TRY IT:
Show every line of the data that includes the word "avatar".

PROVIDED RECORDS:
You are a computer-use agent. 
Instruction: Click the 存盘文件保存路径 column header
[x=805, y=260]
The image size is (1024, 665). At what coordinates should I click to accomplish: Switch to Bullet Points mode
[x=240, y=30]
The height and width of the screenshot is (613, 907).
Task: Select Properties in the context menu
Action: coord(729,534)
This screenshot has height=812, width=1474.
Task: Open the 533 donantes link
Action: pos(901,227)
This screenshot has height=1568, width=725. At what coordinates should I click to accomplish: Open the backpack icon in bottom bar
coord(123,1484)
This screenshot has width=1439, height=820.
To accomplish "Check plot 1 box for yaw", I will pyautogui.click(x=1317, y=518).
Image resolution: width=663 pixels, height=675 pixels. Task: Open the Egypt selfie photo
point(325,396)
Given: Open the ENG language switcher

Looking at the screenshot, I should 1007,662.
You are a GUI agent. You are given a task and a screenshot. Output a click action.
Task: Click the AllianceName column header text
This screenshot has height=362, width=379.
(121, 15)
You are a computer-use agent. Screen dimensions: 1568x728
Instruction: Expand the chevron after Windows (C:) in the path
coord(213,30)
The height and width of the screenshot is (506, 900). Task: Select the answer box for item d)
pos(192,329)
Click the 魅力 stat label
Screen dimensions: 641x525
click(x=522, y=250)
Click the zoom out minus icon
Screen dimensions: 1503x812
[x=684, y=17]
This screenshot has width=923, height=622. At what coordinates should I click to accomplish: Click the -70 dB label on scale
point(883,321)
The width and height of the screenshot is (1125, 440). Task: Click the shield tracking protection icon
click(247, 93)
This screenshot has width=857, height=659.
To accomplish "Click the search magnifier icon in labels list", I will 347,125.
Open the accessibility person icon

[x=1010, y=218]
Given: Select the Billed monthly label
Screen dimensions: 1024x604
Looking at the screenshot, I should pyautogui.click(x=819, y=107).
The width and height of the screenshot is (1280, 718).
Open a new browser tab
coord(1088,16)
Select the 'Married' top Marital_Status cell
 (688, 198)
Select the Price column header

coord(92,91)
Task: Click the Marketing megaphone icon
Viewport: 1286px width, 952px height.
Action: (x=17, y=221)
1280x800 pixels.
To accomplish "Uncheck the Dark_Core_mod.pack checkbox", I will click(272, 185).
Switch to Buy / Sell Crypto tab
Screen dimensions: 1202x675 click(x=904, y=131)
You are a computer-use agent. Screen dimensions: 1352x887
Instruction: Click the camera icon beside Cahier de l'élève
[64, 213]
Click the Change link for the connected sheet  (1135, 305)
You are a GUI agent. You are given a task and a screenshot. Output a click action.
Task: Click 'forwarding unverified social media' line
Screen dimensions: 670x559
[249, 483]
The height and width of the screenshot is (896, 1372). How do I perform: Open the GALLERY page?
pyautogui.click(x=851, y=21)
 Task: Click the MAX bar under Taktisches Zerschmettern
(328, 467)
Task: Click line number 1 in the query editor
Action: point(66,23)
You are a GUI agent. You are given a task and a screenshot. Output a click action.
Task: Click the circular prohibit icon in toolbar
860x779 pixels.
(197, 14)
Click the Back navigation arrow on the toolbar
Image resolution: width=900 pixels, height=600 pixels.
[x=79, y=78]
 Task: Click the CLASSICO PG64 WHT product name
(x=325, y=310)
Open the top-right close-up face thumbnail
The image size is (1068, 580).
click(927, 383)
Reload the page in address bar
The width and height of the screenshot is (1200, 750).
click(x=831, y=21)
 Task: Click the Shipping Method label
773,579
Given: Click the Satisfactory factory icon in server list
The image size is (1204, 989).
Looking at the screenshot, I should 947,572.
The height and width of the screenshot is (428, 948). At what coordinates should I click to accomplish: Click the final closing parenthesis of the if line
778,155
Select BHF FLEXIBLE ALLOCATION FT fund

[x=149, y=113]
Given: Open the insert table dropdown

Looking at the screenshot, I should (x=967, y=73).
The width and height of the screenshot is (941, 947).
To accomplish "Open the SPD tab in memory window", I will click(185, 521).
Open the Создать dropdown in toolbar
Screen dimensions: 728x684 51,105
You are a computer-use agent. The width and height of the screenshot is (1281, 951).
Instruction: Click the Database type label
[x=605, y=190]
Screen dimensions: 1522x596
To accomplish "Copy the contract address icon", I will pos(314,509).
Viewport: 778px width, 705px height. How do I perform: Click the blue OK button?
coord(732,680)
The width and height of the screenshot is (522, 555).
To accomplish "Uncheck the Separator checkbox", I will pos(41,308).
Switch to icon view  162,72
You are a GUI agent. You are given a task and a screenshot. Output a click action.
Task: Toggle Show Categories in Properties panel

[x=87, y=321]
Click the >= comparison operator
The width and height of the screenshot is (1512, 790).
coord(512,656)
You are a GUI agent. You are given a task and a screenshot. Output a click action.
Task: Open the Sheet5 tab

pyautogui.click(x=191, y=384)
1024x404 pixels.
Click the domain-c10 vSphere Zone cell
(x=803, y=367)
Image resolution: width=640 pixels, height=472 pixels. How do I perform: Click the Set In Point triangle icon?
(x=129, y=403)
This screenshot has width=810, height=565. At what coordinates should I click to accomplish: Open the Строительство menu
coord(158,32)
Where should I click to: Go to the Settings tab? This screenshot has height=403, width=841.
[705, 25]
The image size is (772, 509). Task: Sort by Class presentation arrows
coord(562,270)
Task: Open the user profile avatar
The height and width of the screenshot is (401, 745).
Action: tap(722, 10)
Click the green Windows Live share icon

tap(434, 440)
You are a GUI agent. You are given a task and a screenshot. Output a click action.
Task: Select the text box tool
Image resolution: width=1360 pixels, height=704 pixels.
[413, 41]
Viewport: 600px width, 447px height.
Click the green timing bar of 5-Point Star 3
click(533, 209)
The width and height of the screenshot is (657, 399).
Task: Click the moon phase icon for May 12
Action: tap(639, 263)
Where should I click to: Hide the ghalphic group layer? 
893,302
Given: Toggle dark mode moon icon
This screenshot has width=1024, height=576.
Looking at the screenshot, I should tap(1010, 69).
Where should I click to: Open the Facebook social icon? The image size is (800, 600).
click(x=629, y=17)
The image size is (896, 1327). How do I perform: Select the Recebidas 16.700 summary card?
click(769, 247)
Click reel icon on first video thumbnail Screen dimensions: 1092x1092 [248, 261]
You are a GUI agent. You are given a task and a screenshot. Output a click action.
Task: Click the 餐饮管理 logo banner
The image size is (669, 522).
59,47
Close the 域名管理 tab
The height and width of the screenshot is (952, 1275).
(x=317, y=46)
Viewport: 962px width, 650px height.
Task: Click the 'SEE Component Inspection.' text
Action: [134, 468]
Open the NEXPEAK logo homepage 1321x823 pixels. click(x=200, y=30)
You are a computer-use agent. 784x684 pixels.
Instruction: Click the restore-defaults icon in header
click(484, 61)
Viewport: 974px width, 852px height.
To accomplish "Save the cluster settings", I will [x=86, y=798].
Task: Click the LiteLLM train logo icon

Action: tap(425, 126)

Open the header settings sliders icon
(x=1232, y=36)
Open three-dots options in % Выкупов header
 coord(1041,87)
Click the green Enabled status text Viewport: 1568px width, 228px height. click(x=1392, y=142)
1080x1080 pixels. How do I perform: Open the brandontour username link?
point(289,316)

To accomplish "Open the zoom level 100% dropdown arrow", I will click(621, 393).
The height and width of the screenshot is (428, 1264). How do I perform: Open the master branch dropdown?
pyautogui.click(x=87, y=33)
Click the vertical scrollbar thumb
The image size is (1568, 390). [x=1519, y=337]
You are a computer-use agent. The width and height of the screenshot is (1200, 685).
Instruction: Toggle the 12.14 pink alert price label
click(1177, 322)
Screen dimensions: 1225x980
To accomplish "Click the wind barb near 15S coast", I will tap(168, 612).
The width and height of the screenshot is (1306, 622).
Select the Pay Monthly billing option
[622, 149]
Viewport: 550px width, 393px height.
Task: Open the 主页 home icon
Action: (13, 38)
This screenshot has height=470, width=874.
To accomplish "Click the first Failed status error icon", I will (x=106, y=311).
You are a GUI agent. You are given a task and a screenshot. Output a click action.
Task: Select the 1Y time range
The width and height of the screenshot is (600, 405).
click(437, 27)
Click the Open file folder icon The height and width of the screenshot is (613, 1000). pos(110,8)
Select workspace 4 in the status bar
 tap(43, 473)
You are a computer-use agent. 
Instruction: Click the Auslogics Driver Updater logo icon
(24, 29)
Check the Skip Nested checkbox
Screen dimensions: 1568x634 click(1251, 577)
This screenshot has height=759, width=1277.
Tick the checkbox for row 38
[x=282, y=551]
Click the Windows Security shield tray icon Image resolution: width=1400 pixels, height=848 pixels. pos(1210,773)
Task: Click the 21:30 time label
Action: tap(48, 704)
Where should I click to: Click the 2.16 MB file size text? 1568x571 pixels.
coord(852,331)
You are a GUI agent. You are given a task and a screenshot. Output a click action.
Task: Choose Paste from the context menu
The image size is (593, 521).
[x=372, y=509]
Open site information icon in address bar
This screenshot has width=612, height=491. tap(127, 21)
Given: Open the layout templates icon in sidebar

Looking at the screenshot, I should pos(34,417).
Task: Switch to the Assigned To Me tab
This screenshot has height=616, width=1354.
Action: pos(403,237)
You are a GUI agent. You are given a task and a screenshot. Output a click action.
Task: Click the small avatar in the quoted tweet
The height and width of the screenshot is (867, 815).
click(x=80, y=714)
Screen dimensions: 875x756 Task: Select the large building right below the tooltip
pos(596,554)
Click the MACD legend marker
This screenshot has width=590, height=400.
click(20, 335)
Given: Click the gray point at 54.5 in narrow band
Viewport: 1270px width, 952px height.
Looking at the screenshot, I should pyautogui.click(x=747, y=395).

OUTPUT OF THE TASK:
Task: Open the user profile avatar
Task: Click the small avatar in the quoted tweet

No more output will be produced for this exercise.